基准标记外骨骼：以图像为中心的机器人状态估计 (Fiducial Exoskeletons: Image-Centric Robot State Estimation)

We introduce Fiducial Exoskeletons, an image-based reformulation of 3D robot state estimation that replaces cumbersome procedures and motor-centric pipelines with single-image inference. Traditional approaches - especially robot-camera extrinsic estimation - often rely on high-precision actuators and require time-consuming routines such as hand-eye calibration. In contrast, modern learning-based robot control is increasingly trained and deployed from RGB observations on lower-cost hardware. Our key insight is twofold. First, we cast robot state estimation as 6D pose estimation of each link from a single RGB image: the robot-camera base transform is obtained directly as the estimated base-link pose, and the joint state is recovered via a lightweight global optimization that enforces kinematic consistency with the observed link poses (optionally warm-started with encoder readings). Second, we make per-link 6D pose estimation robust and simple - even without learning - by introducing the fiducial exoskeleton: a lightweight 3D-printed mount with a fiducial marker on each link and known marker-link geometry. This design yields robust camera-robot extrinsics, per-link SE(3) poses, and joint-angle state from a single image, enabling robust state estimation even on unplugged robots. Demonstrated on a low-cost robot arm, fiducial exoskeletons substantially simplify setup while improving calibration, state accuracy, and downstream 3D control performance. We release code and printable hardware designs to enable further algorithm-hardware co-design.

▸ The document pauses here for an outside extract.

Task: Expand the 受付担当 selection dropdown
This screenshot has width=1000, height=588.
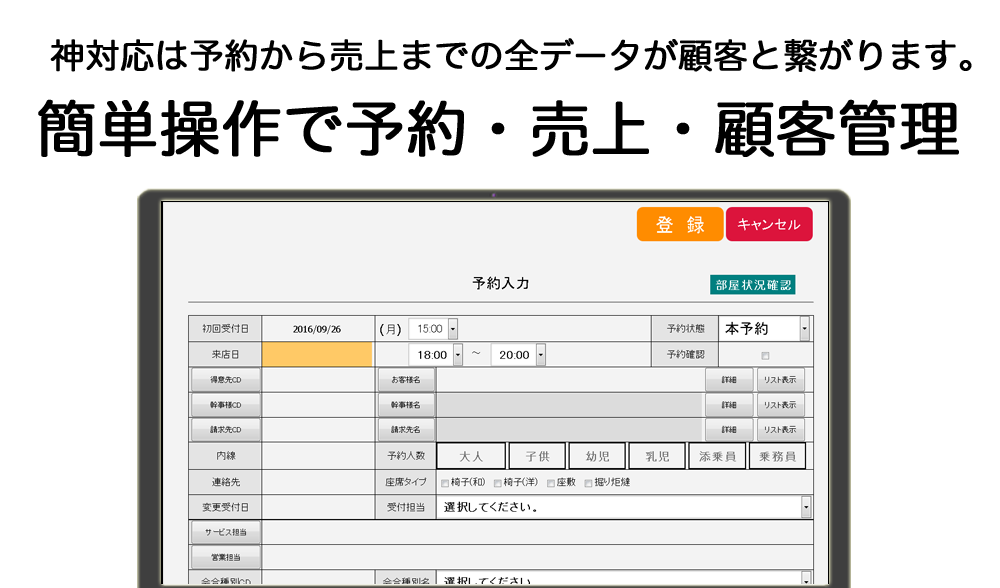Action: click(806, 507)
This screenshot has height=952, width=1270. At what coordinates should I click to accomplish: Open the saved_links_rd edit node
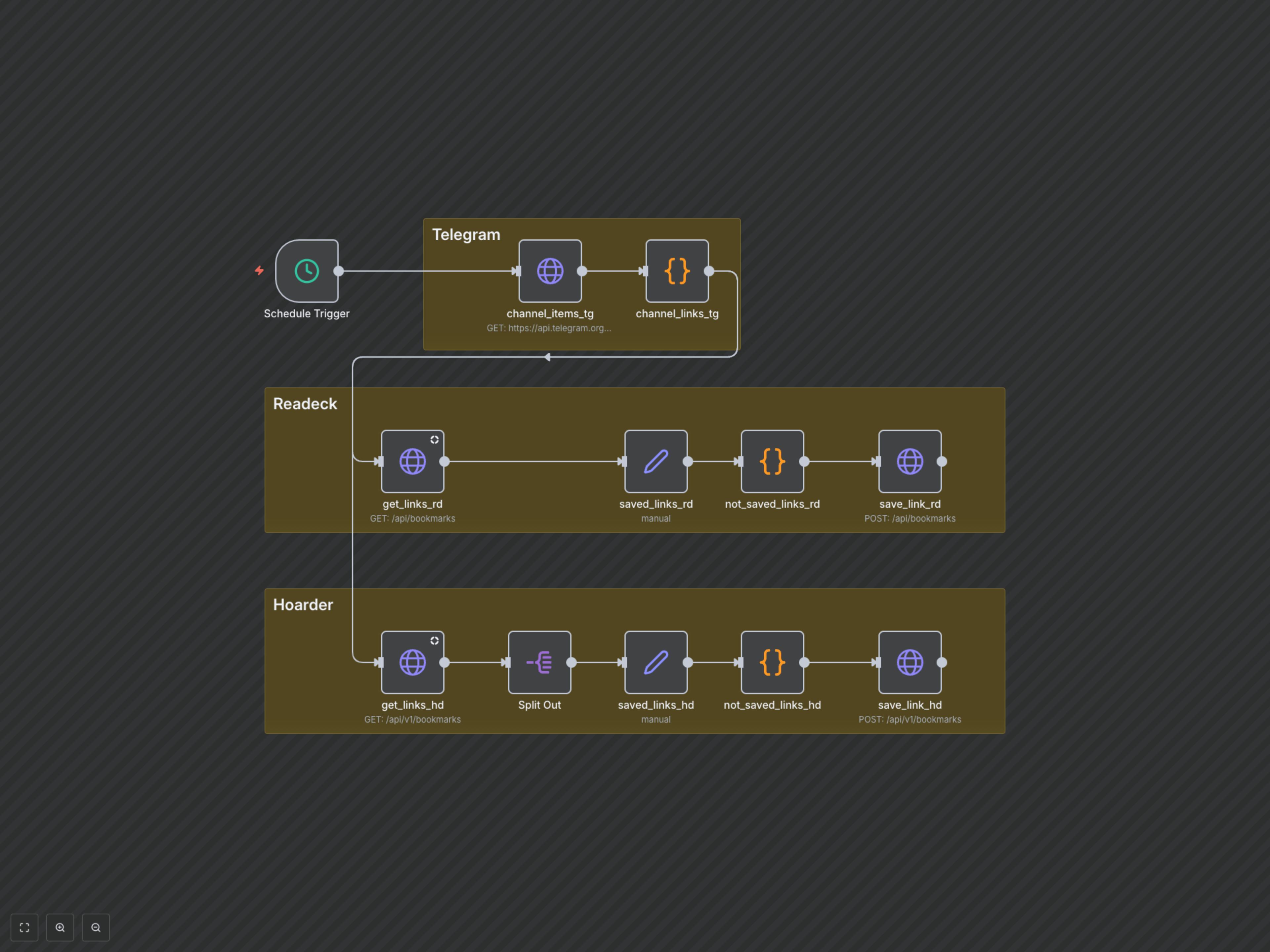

翻译：我们提出基准标记外骨骼，这是一种基于图像的机器人三维状态估计重构方法，它用单图像推理取代了繁琐的流程和以电机为中心的流水线。传统方法——特别是机器人-相机外参估计——通常依赖高精度执行器，并需要耗时的流程，如手眼标定。相比之下，基于学习的现代机器人控制越来越多地在低成本硬件上通过RGB观测进行训练和部署。我们的核心见解包含两个方面。首先，我们将机器人状态估计重构为从单张RGB图像估计每个连杆的6D位姿：机器人-相机基座变换直接通过估计的基座连杆位姿获得，关节状态则通过一个轻量级的全局优化恢复，该优化强制与观测到的连杆位姿保持运动学一致性（可选择以编码器读数进行热启动）。其次，我们通过引入基准标记外骨骼，使每个连杆的6D位姿估计变得鲁棒且简单——即使无需学习：这是一种轻量级的3D打印支架，每个连杆上附有一个基准标记，并具有已知的标记-连杆几何关系。该设计仅需单张图像即可实现鲁棒的相机-机器人外参、每个连杆的SE(3)位姿以及关节角状态，从而即使在断电的机器人上也能实现鲁棒的状态估计。在低成本机械臂上的实验表明，基准标记外骨骼在显著简化设置的同时，提升了标定精度、状态准确性以及下游三维控制性能。我们发布了代码和可打印的硬件设计，以促进进一步的算法-硬件协同设计。